_GIVEN INFORMATION_:
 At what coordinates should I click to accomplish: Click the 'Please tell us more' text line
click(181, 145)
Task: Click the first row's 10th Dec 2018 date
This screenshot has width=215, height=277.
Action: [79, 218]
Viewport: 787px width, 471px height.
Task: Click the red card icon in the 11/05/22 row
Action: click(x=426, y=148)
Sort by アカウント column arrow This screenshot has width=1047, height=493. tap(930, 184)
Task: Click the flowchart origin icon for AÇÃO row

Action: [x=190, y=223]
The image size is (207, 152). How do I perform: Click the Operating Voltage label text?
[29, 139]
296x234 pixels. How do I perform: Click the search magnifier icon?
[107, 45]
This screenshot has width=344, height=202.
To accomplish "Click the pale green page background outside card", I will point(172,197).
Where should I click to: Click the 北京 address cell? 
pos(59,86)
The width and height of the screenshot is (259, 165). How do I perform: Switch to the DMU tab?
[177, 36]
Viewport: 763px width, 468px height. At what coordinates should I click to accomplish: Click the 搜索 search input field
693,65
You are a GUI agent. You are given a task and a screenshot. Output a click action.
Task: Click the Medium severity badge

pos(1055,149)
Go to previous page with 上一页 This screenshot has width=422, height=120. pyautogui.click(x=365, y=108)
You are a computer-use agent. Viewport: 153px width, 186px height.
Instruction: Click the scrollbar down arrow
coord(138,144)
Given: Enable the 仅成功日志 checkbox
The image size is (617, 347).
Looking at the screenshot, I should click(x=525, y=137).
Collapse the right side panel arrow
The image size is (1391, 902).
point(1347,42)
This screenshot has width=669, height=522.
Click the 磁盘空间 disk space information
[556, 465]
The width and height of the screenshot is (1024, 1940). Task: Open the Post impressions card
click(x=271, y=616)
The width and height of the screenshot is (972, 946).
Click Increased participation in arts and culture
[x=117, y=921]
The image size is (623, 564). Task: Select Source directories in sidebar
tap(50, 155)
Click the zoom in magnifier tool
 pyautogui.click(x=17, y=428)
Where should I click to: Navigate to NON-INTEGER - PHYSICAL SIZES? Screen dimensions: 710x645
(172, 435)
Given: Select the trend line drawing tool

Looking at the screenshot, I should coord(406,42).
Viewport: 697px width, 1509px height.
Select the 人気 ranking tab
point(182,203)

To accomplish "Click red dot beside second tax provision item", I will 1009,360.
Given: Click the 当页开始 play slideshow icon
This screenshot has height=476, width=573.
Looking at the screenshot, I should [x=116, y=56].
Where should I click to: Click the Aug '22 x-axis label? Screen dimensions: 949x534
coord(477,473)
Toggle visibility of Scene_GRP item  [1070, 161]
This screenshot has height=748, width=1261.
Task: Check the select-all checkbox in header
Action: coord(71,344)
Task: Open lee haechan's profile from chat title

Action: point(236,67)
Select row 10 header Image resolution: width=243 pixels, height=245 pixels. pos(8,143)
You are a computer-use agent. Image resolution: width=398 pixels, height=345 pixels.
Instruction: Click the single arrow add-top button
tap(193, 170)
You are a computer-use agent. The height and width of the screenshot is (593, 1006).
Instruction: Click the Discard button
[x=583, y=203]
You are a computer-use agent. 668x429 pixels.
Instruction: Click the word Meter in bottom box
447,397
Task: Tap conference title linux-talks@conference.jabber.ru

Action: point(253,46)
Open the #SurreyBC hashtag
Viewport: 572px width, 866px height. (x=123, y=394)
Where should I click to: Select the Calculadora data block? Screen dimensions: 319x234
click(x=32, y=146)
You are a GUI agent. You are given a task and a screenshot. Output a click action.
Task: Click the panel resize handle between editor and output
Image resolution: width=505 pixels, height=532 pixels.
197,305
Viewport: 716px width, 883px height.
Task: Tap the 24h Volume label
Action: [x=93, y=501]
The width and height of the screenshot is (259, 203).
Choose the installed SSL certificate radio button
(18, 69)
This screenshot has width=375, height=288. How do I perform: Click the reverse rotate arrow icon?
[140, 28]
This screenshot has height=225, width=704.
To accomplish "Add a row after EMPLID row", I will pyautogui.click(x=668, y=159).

_INSTRUCTIONS FOR THE TASK_: Would you show each line of the material above that contains the string "computer"?

_WRITTEN REPLY_:
You are a computer-use agent. Viewport: 153px width, 186px height.
You are a computer-use agent. Image resolution: width=398 pixels, height=345 pixels.
You are a computer-use agent. The height and width of the screenshot is (593, 1006).
You are a computer-use agent. 668x429 pixels.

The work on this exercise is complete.